MPI backend and GPU tensor error

Hi,
I cannot use CUDA tensor with MPI

I have compiled OpenMPI with

./configure --prefix=/usr/local --with-cuda=${CUDA_HOME} --with-hwloc=internal --with-libevent=internal --with-ucc=/usr/local --with-ucx=/usr/local --enable-mpi-thread-multiple --enable-mpi-cx

and then pyTorch (torch-2.1.0a0+git0af3203)

export CUDA_NVCC_EXECUTABLE=“/usr/local/cuda-12/bin/nvcc”
export CUDA_HOME=“/usr/local/cuda-12”
export CUDNN_INCLUDE_PATH=“/usr/local/cuda-12/include/”
export CUDNN_LIBRARY_PATH=“/usr/local/cuda-12/lib64/”
export LIBRARY_PATH=“/usr/local/cuda-12/lib64”
export USE_CUDA=1
export USE_CUDNN=1
export USE_MKLDNN=1
export ATEN_NO_TEST=1
export BUILD_ONNX_PYTHON=1
export USE_TENSORRT=0
export USE_FFMPEG=1
export USE_DISTRIBUTED=1
export USE_GLOO=1
export USE_MPI=1
export USE_TENSORPIPE=1
export USE_OPENCV=1
export USE_UCC=1
export USE_SYSTEM_UCC=1
export USE_NUMPY=1
export USE_OPENCL=0
export USE_MPI=1
export USE_ZMQ=1
export USE_FFTW=1
export USE_MPS=1
export BUILD_TEST=0
export CMAKE_CUDA_COMPILER=“/usr/local/cuda-12/bin/nvcc”
python setup.py bdist_wheel

After that, I tried the example from https://github.com/Stonesjtu/pytorch-learning/blob/master/build-with-mpi.md which is

import torch
import torch.distributed as dist
dist.init_process_group(backend='mpi')
t = torch.zeros(5,5).fill_(dist.get_rank()).cuda()
dist.all_reduce(t)

and I got the error RuntimeError: No backend type associated with device type cuda
But if I remove the .cuda() it works. Nevertheless, I would like to use MPI with my GPUs.
I checked with ldd (ldd /usr/local/lib/python3.10/site-packages/torch/*.so | grep -E "libopen-rte|libmpi):

   libmpi_cxx.so.40 => /lib/x86_64-linux-gnu/libmpi_cxx.so.40 (0x00007ff6f0d6e000)
   libmpi.so.40 => /usr/local/lib/libmpi.so.40 (0x00007ff6f0c2f000)
   libopen-rte.so.40 => /usr/local/lib/libopen-rte.so.40 (0x00007ff6dc5d6000)

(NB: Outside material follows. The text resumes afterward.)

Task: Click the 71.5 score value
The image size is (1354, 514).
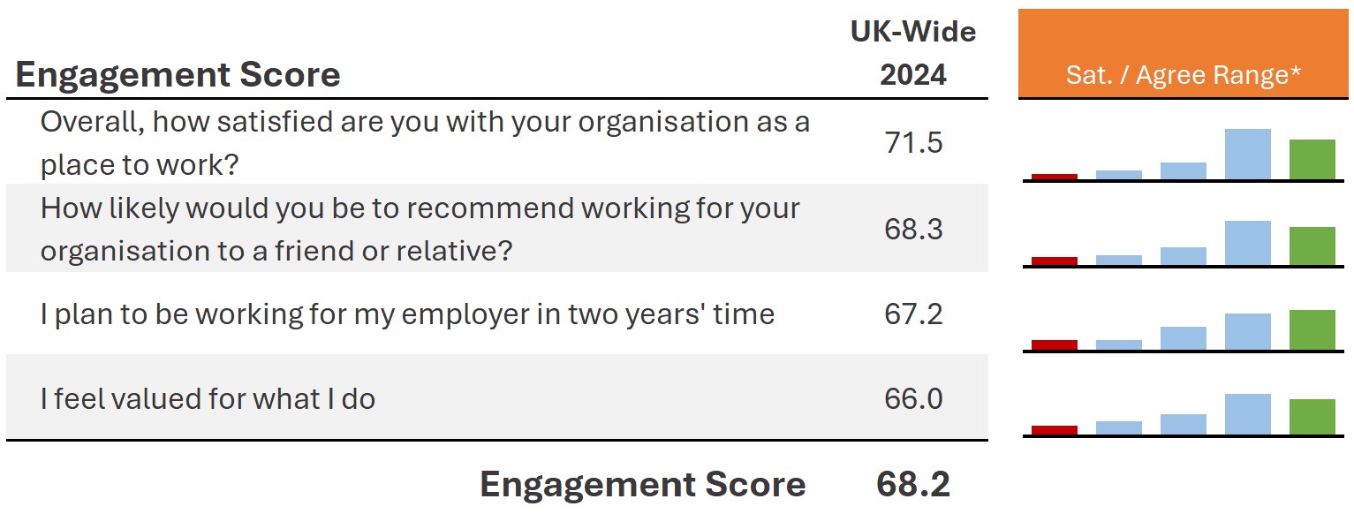Action: (x=913, y=142)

I checked MPI with CUDA (https://gist.githubusercontent.com/K-Wu/6c353273aafe9a4eaaa344a8b74475b6/raw/bd7ea29cdd72801442ad6d69a88be5fee67cf534/mpi_cuda_awareness_check.cpp AND GitHub - NVIDIA/nccl-tests: NCCL Tests) which seems to work.

Can you help me, please?

I’m not sure if we generally test/support this use case - i’m not saying it should not work, but i wonder if you have a reason to prefer MPI+Cuda instead of NCCL+Cuda? NCCL is the comm lib that is commonly used with cuda for pytorch.

Ok but MPI also support NCCL. It a simple and easy way to make a code compatible to distribute a task for CPU and GPU.
Moreover it’s better when it comes to distribute on CPU and GPU at the same time.

Hi, from the above error, it may be worth trying:

dist.init_process_group(backend="cuda:mpi")

to force a mapping from CUDA tensor to MPI.

Thanks !

For those with the same issue, you also have to define RANK and WORLD_SIZE for rendez-vous.
With OpenMPI, something like

import os
os.environ['RANK'] = os.environ['OMPI_COMM_WORLD_RANK']
os.environ['WORLD_SIZE'] = os.environ['OMPI_COMM_WORLD_SIZE']
torch.distributed.init_process_group(backend='cpu:mpi,cuda:mpi')